** begin DATA RECORDS **
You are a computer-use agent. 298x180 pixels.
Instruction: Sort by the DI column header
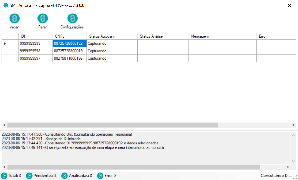[x=36, y=36]
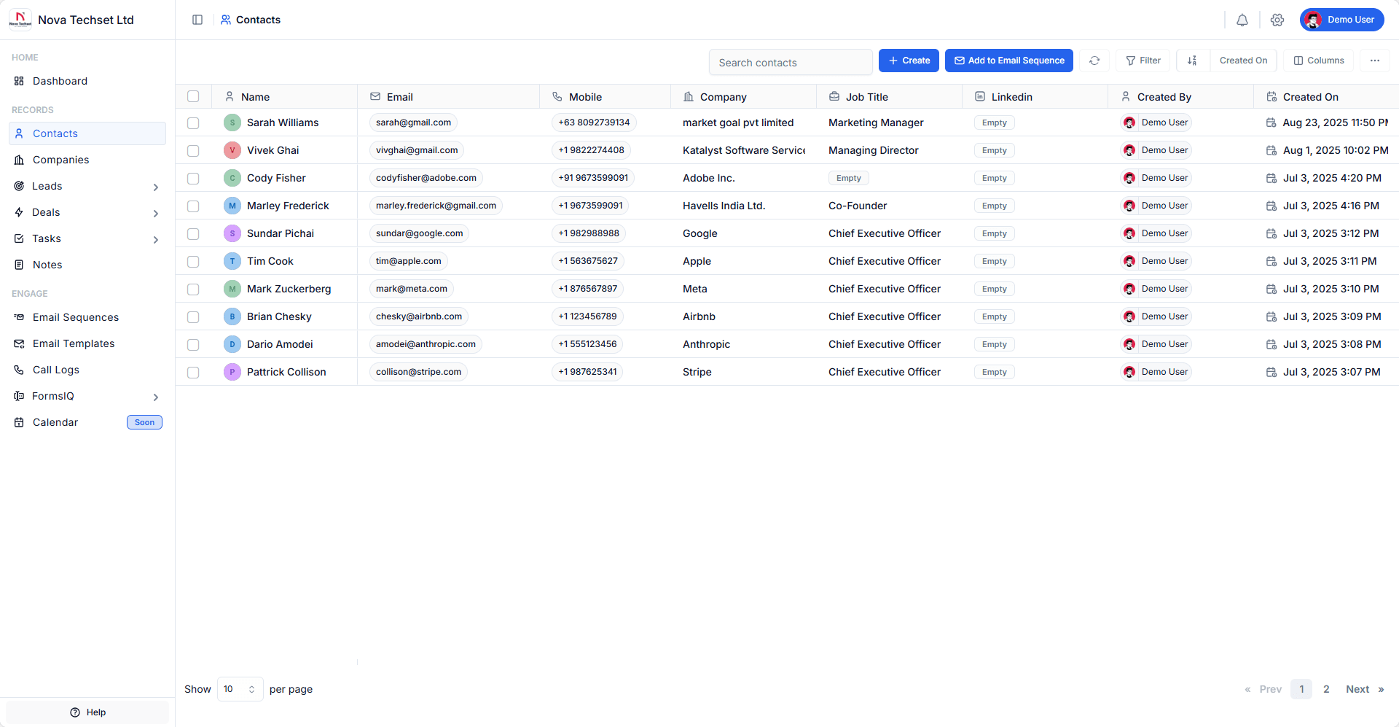Open the rows per page dropdown
The height and width of the screenshot is (727, 1399).
240,689
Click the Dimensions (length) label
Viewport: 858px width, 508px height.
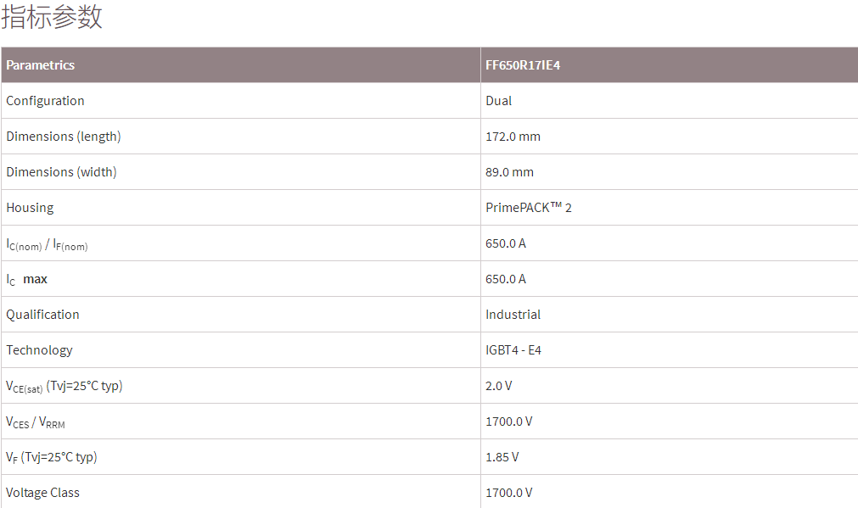click(x=64, y=137)
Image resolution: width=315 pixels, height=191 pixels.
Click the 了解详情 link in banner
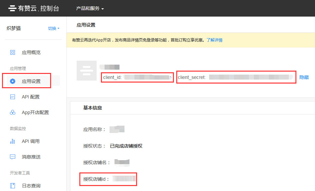click(214, 40)
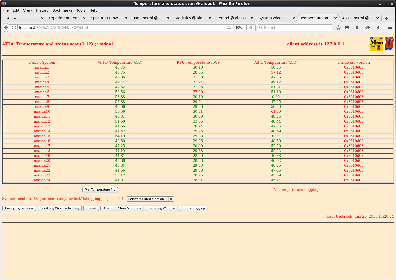Open a new tab with plus icon
Image resolution: width=396 pixels, height=280 pixels.
[386, 18]
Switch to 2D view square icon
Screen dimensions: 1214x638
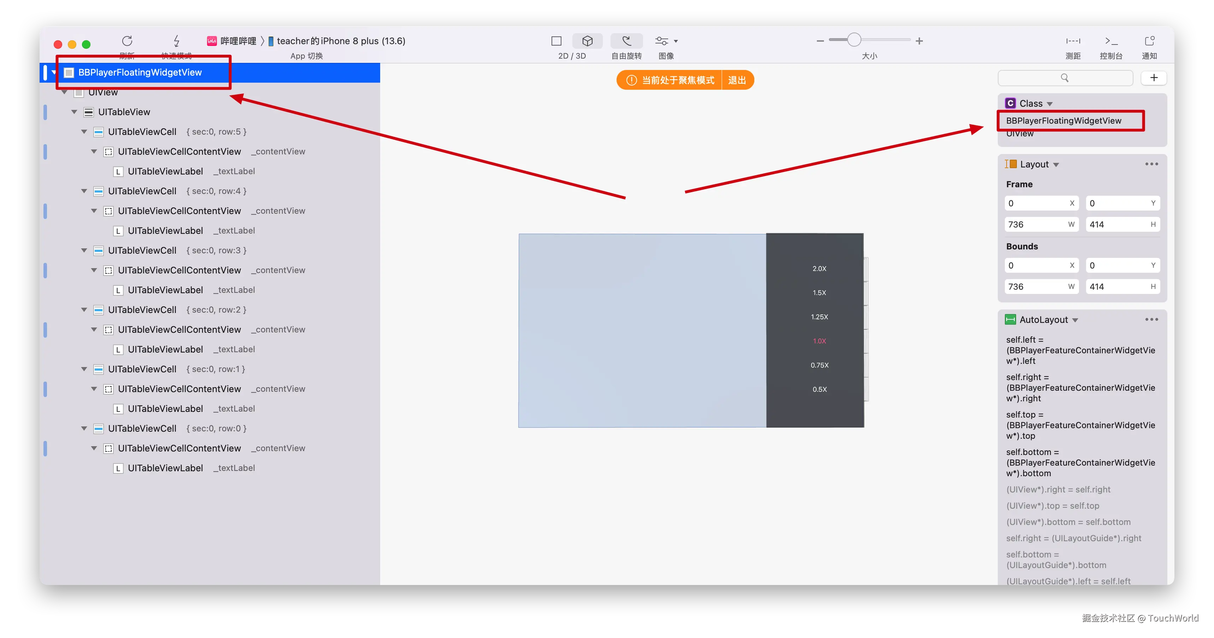coord(556,41)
** end DATA RECORDS **
> WHAT TO DO:
Please format the items as a Markdown table with columns n and Line, one row per line, and skip blank lines and pictures.

> REPLY TO THE EXERCISE:
| n | Line |
|---|---|
| 1 | You are a computer-use agent. 298x180 pixels. |
| 2 | Instruction: Sort by the DI column header |
| 3 | [x=36, y=36] |
| 4 | Open the rows per page dropdown |
| 5 | The height and width of the screenshot is (727, 1399). |
| 6 | 240,689 |
| 7 | Click the Dimensions (length) label |
| 8 | Viewport: 858px width, 508px height. |
| 9 | click(x=64, y=137) |
| 10 | Image resolution: width=315 pixels, height=191 pixels. |
| 11 | Click the 了解详情 link in banner |
| 12 | click(214, 40) |
| 13 | Open a new tab with plus icon |
| 14 | Image resolution: width=396 pixels, height=280 pixels. |
| 15 | [386, 18] |
| 16 | Switch to 2D view square icon |
| 17 | Screen dimensions: 1214x638 |
| 18 | coord(556,41) |